When Tom Perkins wrote his letter to the editor of the Wall Street Journal suggesting that very rich people are facing a "progressive Kristallnacht," the marketplace of ideas functioned as advertised. Tom Perkins said something very stupid, and was widely ridiculed as someone who had said something very stupid. He was the butt of many jokes and his former associates distanced themselves from him.
Perkins' comment was self-serious and inflammatory enough to be slightly novel. The reaction was mundane. So was the utterly predictable reaction to the reaction. This time, that sur-reaction is delivered by the Wall Street Journal, in an editorial helpfully titled "Perkinsnacht: Liberal Vituperation Makes Our Letter Writer's Point."
Maybe the critics are afraid that Mr. Perkins is onto something about the left's political method. Consider the recent record of liberals in power.
The Journal goes on to decry genuine abuses of power — like the IRS's despicable targeting of ideologically incorrect groups — and rhetorical douchebaggery from the likes of Andrew Cuomo and Bill DeBlasio. The Journal sullenly concludes:
The liberals aren't encouraging violence, but they are promoting personal vilification and the abuse of government power to punish political opponents.
But personal vilification isn't violence, and it is right and fit to call people out every time they say it is, and then call them out again when they double down.
Vigorous and hurtful and unpleasant speech is what we have instead of violence. Our ability to level such viscerally satisfying attacks on speech we don't like is a crucial part of what convinces us, as a nation, not to censor speech we don't like. In Europe, Tom Perkins might face official sanctions for saying the wrong thing about the Holocaust; here, he faces late-night jokes and insulting cartoons and the contempt of many. I like our way better.
It's common, now, to indulge in rhetoric that conflates criticism with violence or official oppression. People — mostly African-Americans — were actually lynched by mobs in this country less than a century ago. But now "lynch mob" is generally invoked when someone acts like an asshole and, in the judgment of their supporters, too many people are pointing it out at once. Real kids commit real suicide because of real bullying while advocates of the Right and the Left invoke "bullying" to describe having one's views criticized or questioned. In some countries people are still executed for witchcraft or condemned to jail or death by inquisitions; here when people say "witch hunt" or "inquisition" we generally mean we think public criticism of someone's obnoxious behavior is excessive. We're told that the "masculine and muscular" are at "risk" or "danger" because of feminized culture. As I understand it the particular risk is being made fun of on MSNBC, which muscular masculinity is apparently too timid to sustain.

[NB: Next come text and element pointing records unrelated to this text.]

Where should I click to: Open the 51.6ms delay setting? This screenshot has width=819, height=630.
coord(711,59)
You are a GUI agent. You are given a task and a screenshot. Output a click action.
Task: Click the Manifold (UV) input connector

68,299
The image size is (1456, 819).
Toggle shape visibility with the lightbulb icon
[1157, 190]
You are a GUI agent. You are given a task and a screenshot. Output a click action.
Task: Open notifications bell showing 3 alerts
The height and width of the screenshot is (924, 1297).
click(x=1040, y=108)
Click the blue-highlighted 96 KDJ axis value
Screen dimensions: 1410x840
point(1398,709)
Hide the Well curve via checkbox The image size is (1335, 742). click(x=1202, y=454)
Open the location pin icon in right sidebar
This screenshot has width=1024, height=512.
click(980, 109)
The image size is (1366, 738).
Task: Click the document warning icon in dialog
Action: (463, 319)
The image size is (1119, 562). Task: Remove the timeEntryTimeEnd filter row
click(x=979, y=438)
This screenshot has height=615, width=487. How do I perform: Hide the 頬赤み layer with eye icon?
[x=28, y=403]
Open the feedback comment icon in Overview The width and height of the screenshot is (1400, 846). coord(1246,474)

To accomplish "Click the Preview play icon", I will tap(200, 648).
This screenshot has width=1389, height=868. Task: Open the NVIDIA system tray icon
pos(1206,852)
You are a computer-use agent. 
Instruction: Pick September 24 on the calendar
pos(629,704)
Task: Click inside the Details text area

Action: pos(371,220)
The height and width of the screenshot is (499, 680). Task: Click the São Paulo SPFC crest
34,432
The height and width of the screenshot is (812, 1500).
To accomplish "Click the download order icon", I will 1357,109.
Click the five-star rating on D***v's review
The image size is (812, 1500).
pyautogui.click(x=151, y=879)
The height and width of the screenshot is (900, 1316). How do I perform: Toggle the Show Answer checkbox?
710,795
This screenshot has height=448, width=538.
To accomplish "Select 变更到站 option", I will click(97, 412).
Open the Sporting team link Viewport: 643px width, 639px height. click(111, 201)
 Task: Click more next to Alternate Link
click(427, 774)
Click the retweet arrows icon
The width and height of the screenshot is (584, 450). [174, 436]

All of this silly rhetoric is itself free speech, of course. But it's not harmless speech. It's pernicious. Conflating speech and violence encourages citizens to think that speech should be controlled like violence. That's not a abstract danger. It's real. States continue to pass idiotic "cyber-bulling" statutes, blundering around the legal landscape trying to determine which insults are hurtful enough to criminalize. American institutions continue to censor speech by willfully misconstruing protected rhetoric as unprotected threats. Police and prosecutors imprison kids for what are clearly jokes and investigate authors of critical reviews for "harassment." Left-leaning law professors argue that speech on the internet ought to be regulated to protect the civil rights of participants deterred from participation by harmful speech, using rhetoric that sounds suspiciously like what Right-leaning folks use when they complain that "political correctness" deters them from participating.
So: indulge yourself if you must. Call the people speaking ill of you a "lynch mob." Call that person criticizing your political screed a "cyber-bully." Cry "witch hunt" when someone doesn't like what you say. Cry "Holocaust" if you're rich and you don't like people pointing out that the system is rigged in favor of the rich.1 But just know that the price of your self-seriousness is the creeping notion that speech is just like action, and that therefore maybe we ought to regulate it a little more.
That's why I, as a defender of free speech, am going to keep calling out and ridiculing your Kristallnacht analogies, even if you think that's another Kristallnacht.